Illicit large-scale distillation by cloning Claude and his safety risks

Published 5 min de lectura 91 reading

Anthropic has announced that he detected mass campaigns designed to extract the capabilities of his Claude language model and reproduce them in rival models. According to the company, three companies - identified as DeepSeek, Moonshot AI and MiniMax - orchestrated a set of fraudulent accesses that generated millions of exchanges with Claude through false accounts and commercial proxy services. These types of operations, known in the jargon as "distillation" or distillation attacks, not only check the intellectual property of the developers of avant-garde models, but also pose serious public safety risks when these capabilities are reproduced without the original safeguards.

The technique in question is to use the responses of a powerful model as training data for a smaller or cheaper one. In legitimate contexts, this practice can serve to create efficient versions of a model for less resource devices. However, when a competitor deliberately draws answers in a massive and covert way, it is a shortcut that avoids investments and ethical controls, and can produce replicas without the limitations designed by the company that created the original model.

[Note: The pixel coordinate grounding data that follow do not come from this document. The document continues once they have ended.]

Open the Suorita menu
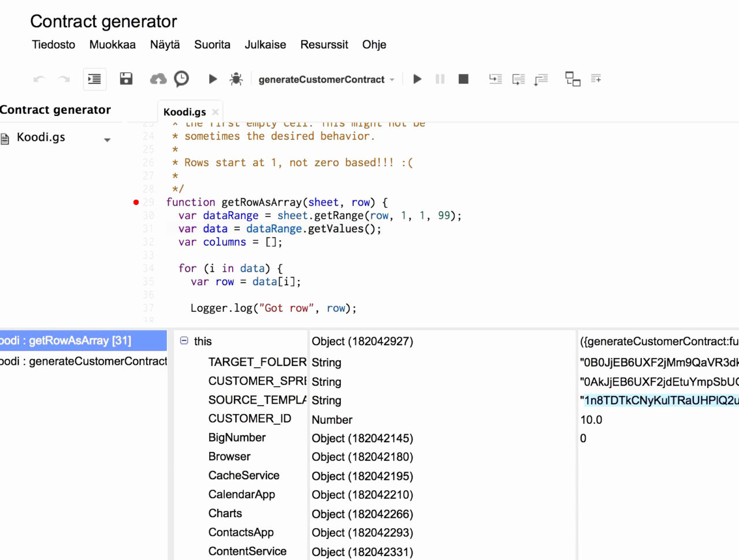 point(212,44)
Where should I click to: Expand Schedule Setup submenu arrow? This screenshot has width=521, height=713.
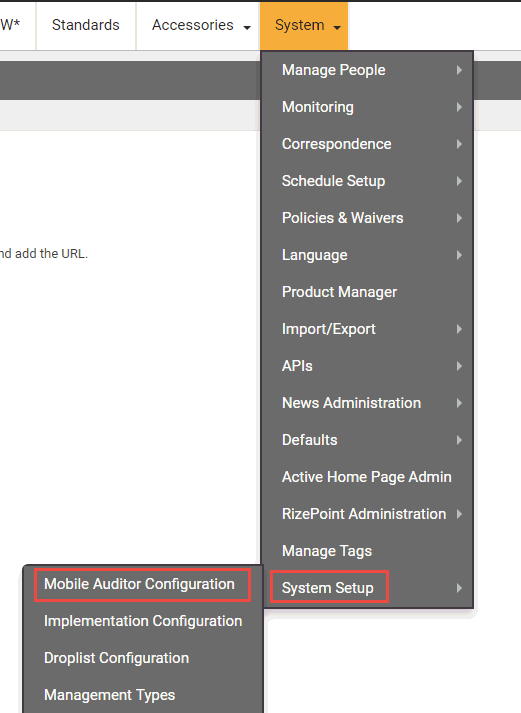pyautogui.click(x=459, y=181)
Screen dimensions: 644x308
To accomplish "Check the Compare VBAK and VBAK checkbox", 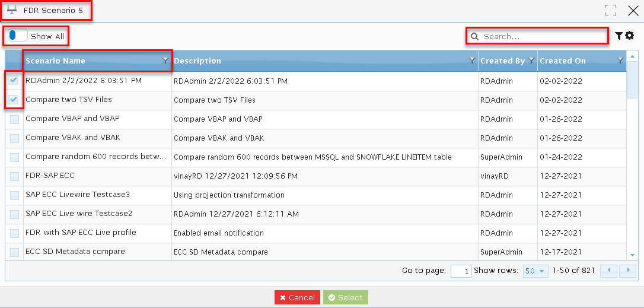I will click(14, 138).
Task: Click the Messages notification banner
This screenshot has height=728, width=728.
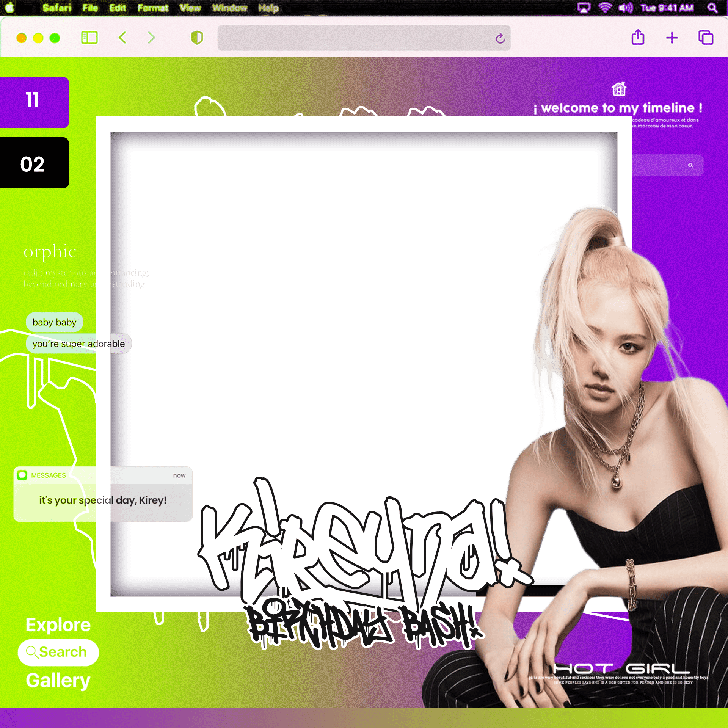Action: 103,494
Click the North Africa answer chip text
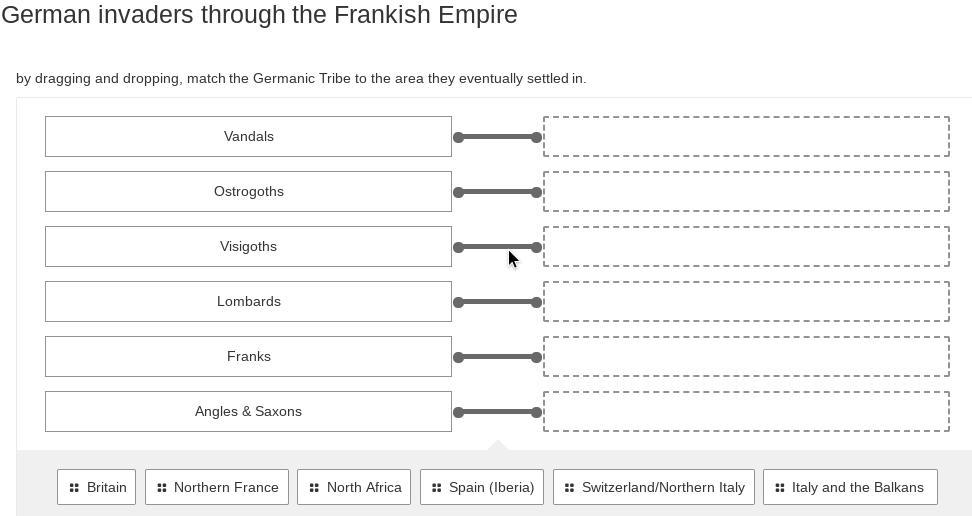Screen dimensions: 972x516 (x=364, y=487)
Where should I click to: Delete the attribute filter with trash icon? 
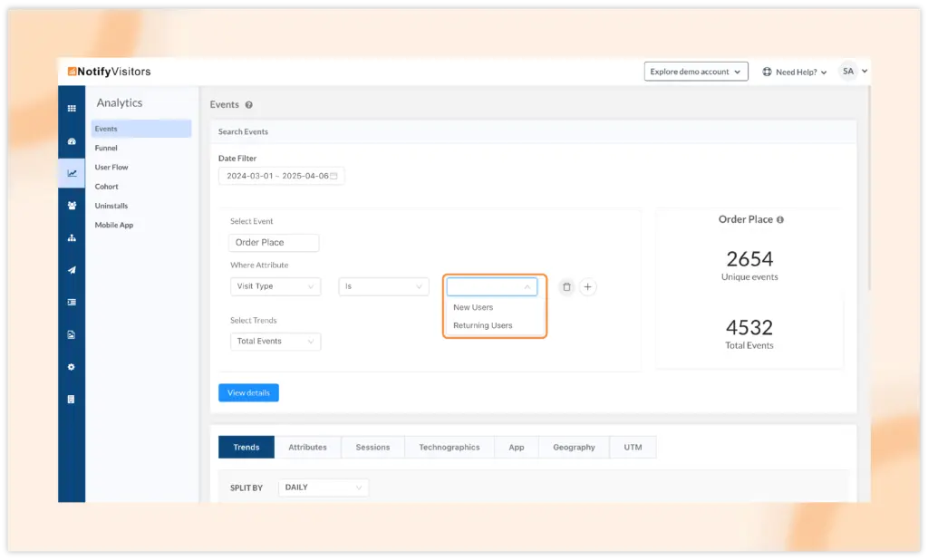click(x=566, y=287)
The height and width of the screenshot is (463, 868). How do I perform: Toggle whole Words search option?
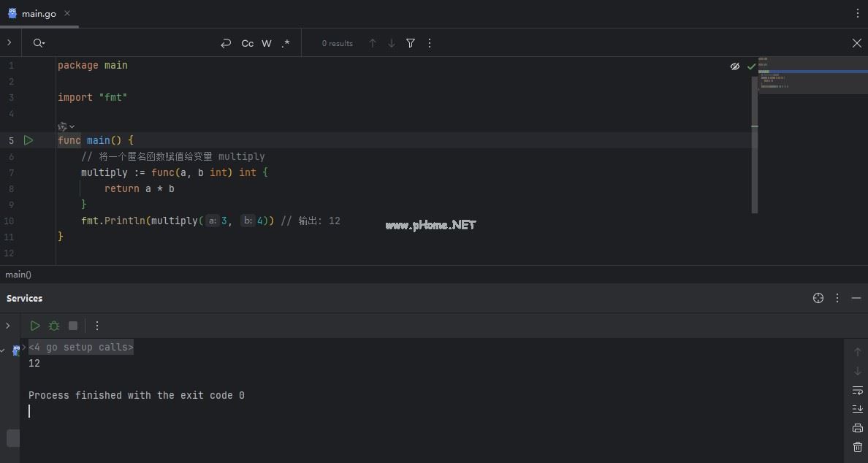pos(267,43)
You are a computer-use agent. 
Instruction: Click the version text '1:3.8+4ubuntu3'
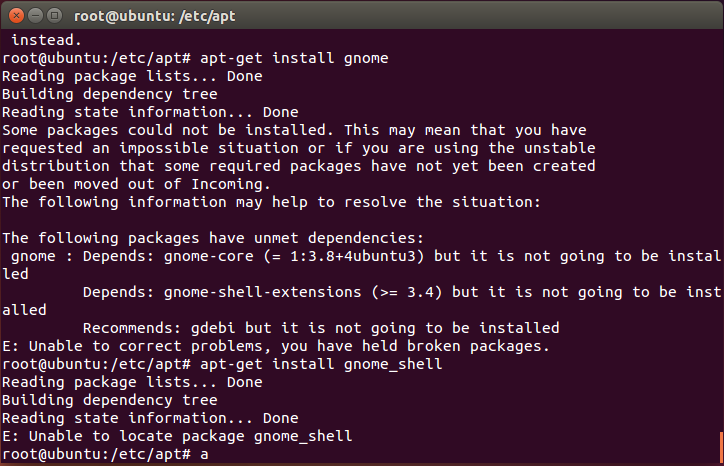[x=353, y=256]

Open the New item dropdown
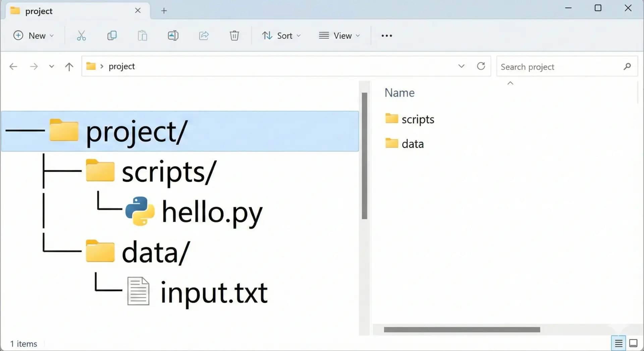(x=34, y=36)
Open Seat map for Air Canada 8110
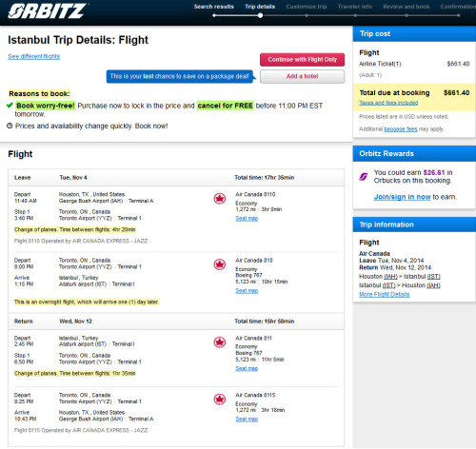The height and width of the screenshot is (449, 476). (247, 218)
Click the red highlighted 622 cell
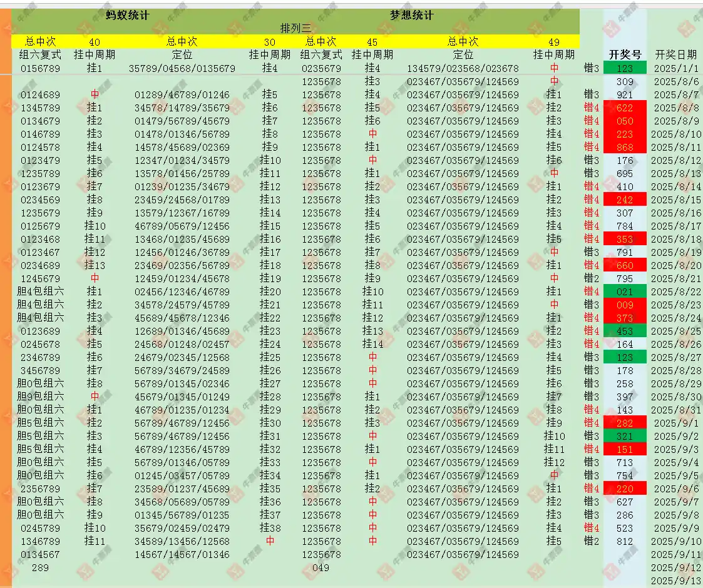Image resolution: width=703 pixels, height=588 pixels. (625, 108)
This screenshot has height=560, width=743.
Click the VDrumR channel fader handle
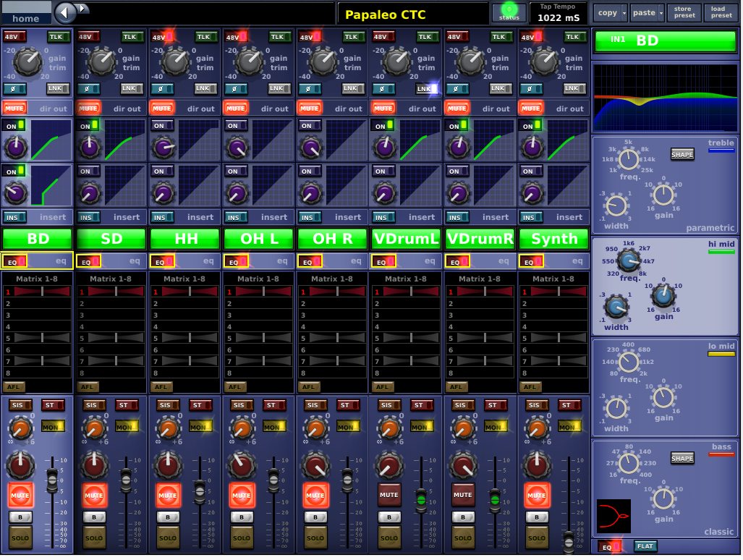click(494, 499)
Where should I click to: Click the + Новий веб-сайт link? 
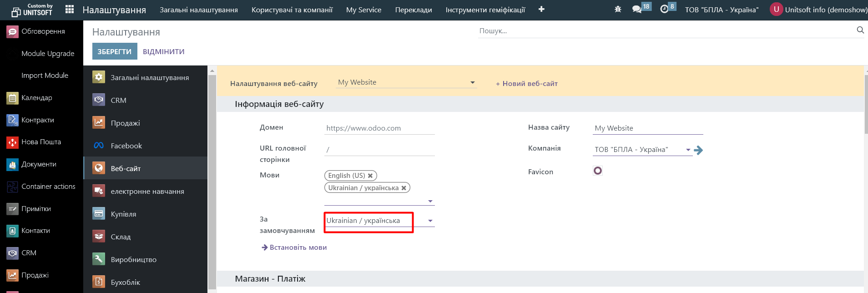point(526,84)
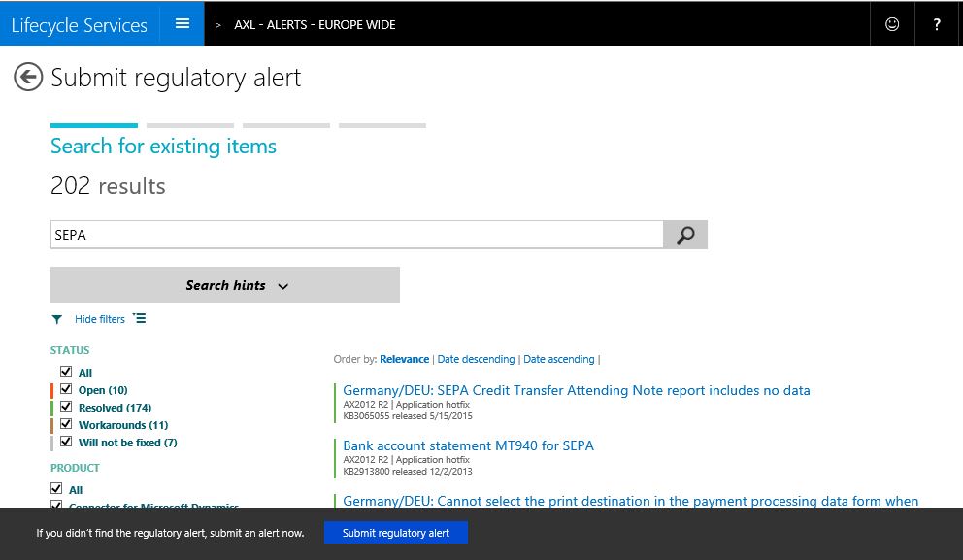
Task: Open help via the question mark icon
Action: [936, 23]
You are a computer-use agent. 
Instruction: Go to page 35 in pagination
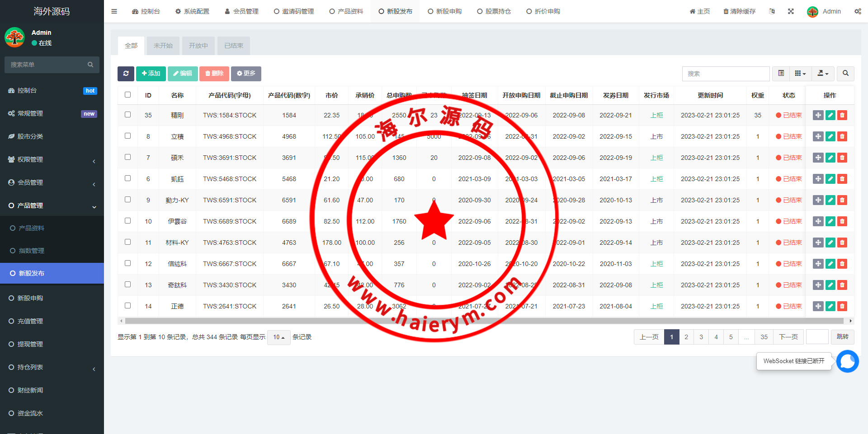coord(764,337)
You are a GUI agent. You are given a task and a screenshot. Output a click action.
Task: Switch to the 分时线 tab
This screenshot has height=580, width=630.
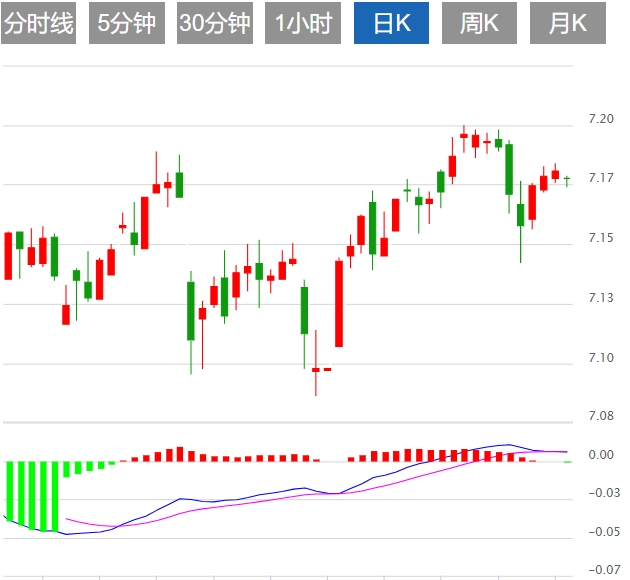coord(39,24)
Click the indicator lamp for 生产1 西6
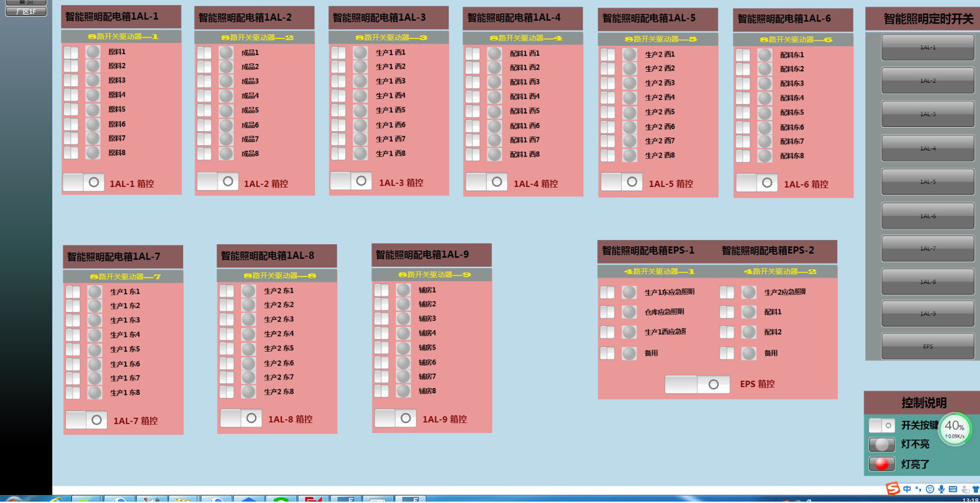 point(360,124)
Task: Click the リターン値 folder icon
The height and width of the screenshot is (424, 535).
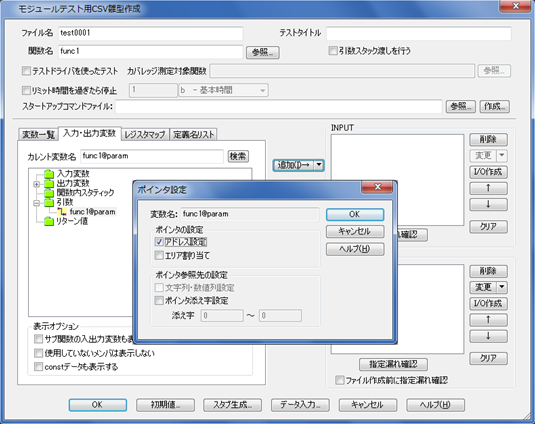Action: coord(49,221)
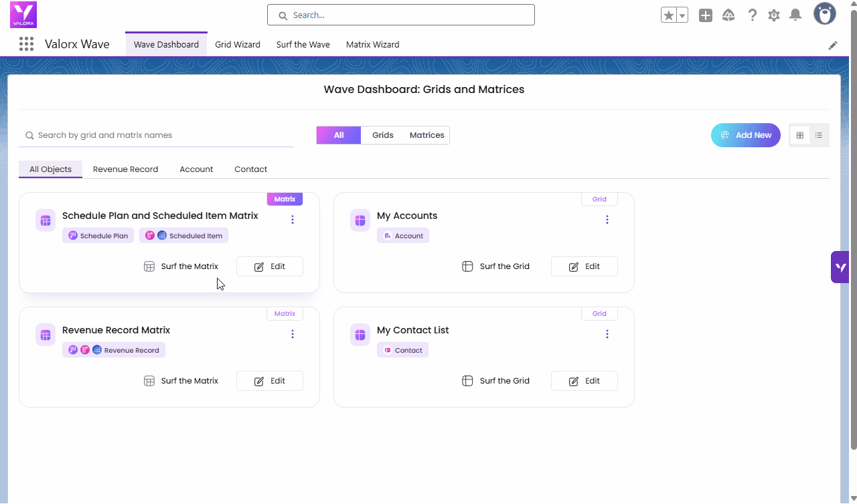Expand Revenue Record Matrix options menu
857x504 pixels.
point(293,334)
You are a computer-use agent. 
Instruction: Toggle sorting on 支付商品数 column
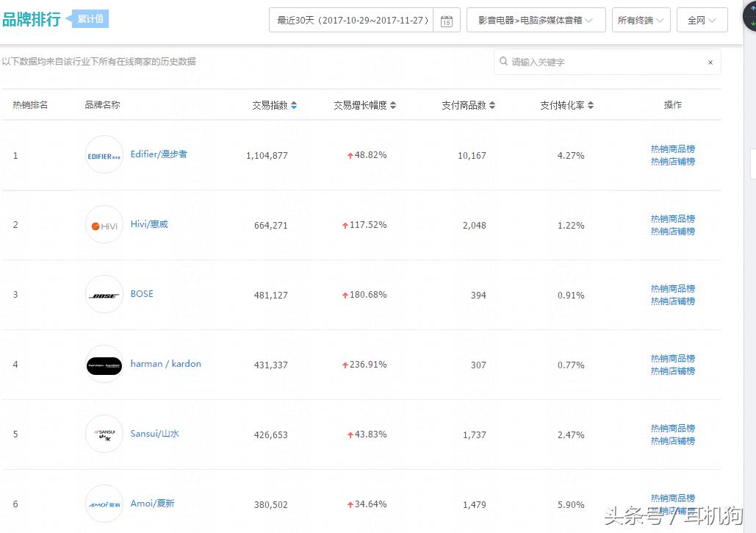pyautogui.click(x=492, y=104)
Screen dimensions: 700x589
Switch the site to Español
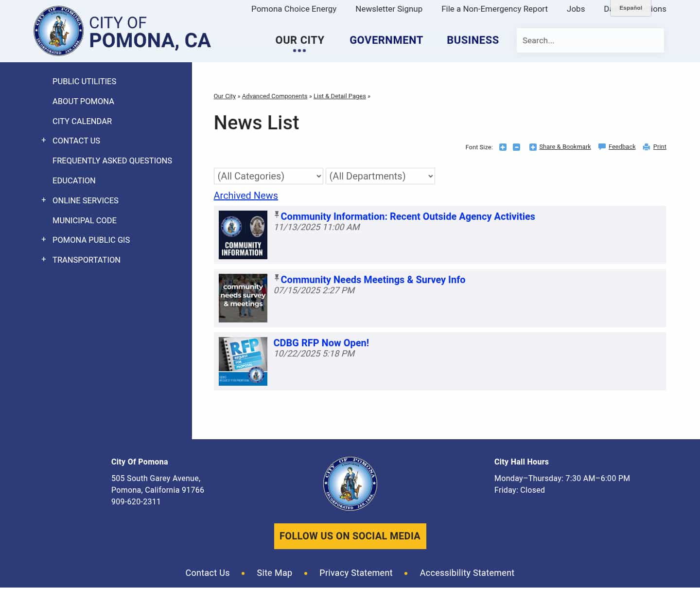click(630, 8)
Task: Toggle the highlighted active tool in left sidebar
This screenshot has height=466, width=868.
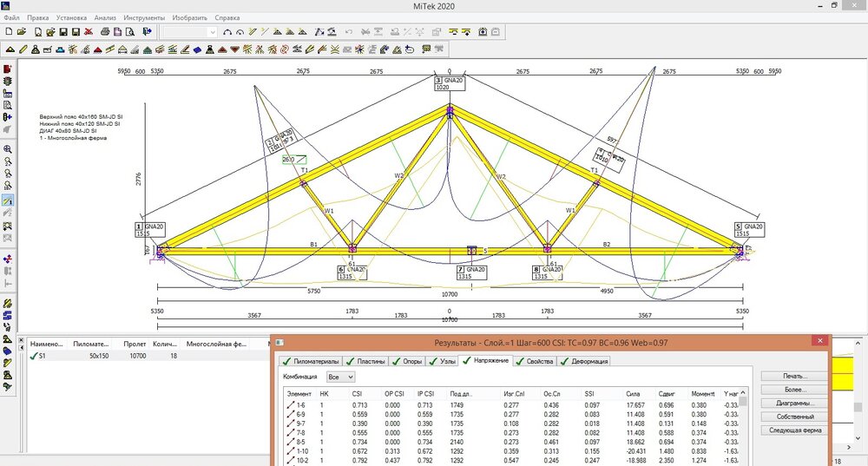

Anthropic explains in his own statement how he detected these atypical patterns of use and links technical details about how he is facing the threat in his official blog: Detecting and preventing distillery attacks.

Illicit large-scale distillation by cloning Claude and his safety risks
Image generated with IA.

According to Anthropic's research, the three attacking laboratories had differentiated objectives: some focused on complex reasoning capabilities and responses that allow for evading censors, others on the model's ability to use tools or generate code, and others on computer vision capabilities and agents that interact with software. What is striking is the scale: millions of exchanges orchestrated through networks of fraudulent accounts and proxies that distribute traffic to make detection difficult. Anthropic even points out that in one case a single proxy network operated more than 20,000 false accounts at a time, mixing malicious traffic with legitimate requests to camouflage the abuse.

Behind that technical costume there are implications that go beyond commercial competition. Uncontrolled copied models may lose the barriers designed to avoid harmful uses, which makes it easier for state actors or groups for malicious purposes to adapt and "build" IA capabilities for disinformation, mass surveillance or offensive cyberoperations. Anthropic points out this because, in his view, the models resulting from illicit distillation are more likely to lack security and mitigation, and therefore represent a risk vector for national security and public stability. To expand the context on the relationship between IA technologies and security threats, there are analyses of bodies such as the European Union Agency for Cybersecurity (ENISA) that explore the threat landscape associated with the IA: ENISA - Artificial Intelligence Threat Landscape.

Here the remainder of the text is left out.